Overcoming the age-dependent SARS-CoV-2 vaccine response through hybrid immunity: analysis of humoral and cellular immunity with mass cytometry profiling
Background Age-dependent immune responses to coronavirus disease 2019 (COVID-19) vaccinations and breakthrough infections (BIs) in young and middle-aged individuals are unclear. Methods This nationwide multicenter prospective cohort study analyzed immune responses in participants of the ChAdOx1 (ChAd)-ChAd-mRNA vaccine group using cytometry by time-of-flight, anti-spike protein antibody (Sab) and anti-nucleocapsid antibody (Nab) titers, plaque reduction neutralization tests (PRNTs), and interferon-gamma (IFN-γ) release assays at various time points. Results We evaluated 347 participants with an average age of 38.9 ± 9.4 years (range: 21–63). There was a significant inverse correlation between age and Sab levels after the second dose (slope − 14.96, P  = 0.032), and this was more pronounced after the third dose (slope − 208.9, P  < 0.001).

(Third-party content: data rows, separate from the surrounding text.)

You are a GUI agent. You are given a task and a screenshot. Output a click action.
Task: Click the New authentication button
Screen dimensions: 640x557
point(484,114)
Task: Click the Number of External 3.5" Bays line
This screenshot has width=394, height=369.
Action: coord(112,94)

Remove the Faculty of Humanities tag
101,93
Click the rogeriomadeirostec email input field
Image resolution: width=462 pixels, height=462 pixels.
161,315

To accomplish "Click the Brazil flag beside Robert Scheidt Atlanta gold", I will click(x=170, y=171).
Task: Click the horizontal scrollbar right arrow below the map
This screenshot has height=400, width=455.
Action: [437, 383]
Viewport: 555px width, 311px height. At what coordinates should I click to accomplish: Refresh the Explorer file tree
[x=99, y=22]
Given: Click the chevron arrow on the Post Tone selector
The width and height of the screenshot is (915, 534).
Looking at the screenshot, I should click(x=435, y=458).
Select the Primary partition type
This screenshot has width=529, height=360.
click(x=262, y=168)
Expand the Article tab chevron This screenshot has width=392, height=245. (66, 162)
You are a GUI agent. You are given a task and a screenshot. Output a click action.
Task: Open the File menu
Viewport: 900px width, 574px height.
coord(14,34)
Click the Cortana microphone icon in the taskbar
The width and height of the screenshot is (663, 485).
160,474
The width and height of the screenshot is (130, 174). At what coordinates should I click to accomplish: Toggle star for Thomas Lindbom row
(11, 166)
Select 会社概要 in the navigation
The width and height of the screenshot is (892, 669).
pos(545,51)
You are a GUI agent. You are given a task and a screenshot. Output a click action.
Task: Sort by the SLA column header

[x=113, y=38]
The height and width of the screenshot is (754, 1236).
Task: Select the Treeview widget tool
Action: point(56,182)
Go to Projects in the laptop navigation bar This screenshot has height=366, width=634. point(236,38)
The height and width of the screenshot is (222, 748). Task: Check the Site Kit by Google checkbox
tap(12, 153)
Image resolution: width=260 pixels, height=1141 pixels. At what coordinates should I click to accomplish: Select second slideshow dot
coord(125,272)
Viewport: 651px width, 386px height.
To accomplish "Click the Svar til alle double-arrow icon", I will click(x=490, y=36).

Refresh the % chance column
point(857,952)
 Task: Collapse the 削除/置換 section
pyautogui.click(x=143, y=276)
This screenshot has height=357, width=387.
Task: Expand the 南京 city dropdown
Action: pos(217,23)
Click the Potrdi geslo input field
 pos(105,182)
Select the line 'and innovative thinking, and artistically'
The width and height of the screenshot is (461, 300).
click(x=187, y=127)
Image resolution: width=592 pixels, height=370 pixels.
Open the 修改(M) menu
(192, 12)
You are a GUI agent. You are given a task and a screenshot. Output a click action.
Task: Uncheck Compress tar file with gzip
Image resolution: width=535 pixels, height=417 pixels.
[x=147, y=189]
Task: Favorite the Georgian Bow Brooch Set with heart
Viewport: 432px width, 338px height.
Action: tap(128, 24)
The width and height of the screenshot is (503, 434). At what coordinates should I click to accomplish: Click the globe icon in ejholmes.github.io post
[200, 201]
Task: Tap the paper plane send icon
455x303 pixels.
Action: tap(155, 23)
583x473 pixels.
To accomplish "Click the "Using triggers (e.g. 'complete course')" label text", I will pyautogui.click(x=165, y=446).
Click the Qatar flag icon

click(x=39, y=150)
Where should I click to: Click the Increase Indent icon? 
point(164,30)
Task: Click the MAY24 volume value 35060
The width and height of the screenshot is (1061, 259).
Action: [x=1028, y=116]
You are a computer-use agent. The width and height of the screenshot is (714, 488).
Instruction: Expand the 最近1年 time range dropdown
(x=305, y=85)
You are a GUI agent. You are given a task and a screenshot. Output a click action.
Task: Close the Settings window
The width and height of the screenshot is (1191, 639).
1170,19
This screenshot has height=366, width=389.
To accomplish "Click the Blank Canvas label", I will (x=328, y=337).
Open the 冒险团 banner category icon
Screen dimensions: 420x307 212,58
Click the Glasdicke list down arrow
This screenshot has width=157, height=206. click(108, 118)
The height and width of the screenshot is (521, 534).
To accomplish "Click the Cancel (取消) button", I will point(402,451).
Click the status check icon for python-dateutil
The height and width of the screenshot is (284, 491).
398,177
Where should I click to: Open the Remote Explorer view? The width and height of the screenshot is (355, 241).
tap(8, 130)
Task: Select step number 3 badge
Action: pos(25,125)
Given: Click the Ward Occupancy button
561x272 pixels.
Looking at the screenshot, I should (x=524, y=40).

After BIs, older participants showed significantly higher Sab titers (slope 398.8, P  = 0.001), reversing the age-related decline observed post-vaccination. This reversal was also observed in PRNTs against wild-type SARS-CoV-2 and the BA.1 and BA.5 variants. IFN-γ responses increased markedly after the third dose and Bis, but showed a weak positive correlation with age, without statistical significance. Immune cell profiling revealed an age-dependent decrease in the proportions of B-cell lineage cells. The proportions of naive CD4 + and CD8 + T cells were inversely correlated with age, whereas the proportions of mature T cell subsets with memory function, including memory CD4 + T, CD8 + T EM , CD8 + T EMRA , and T FH cells, increased with age. Conclusions Age-dependent waning of the serologic response to COVID-19 vaccines occurred even in middle-aged individuals, but was reversed after BIs. IFN-γ responses were preserved, compensating for the decrease in naive T cell populations, with an increase in memory T cell populations.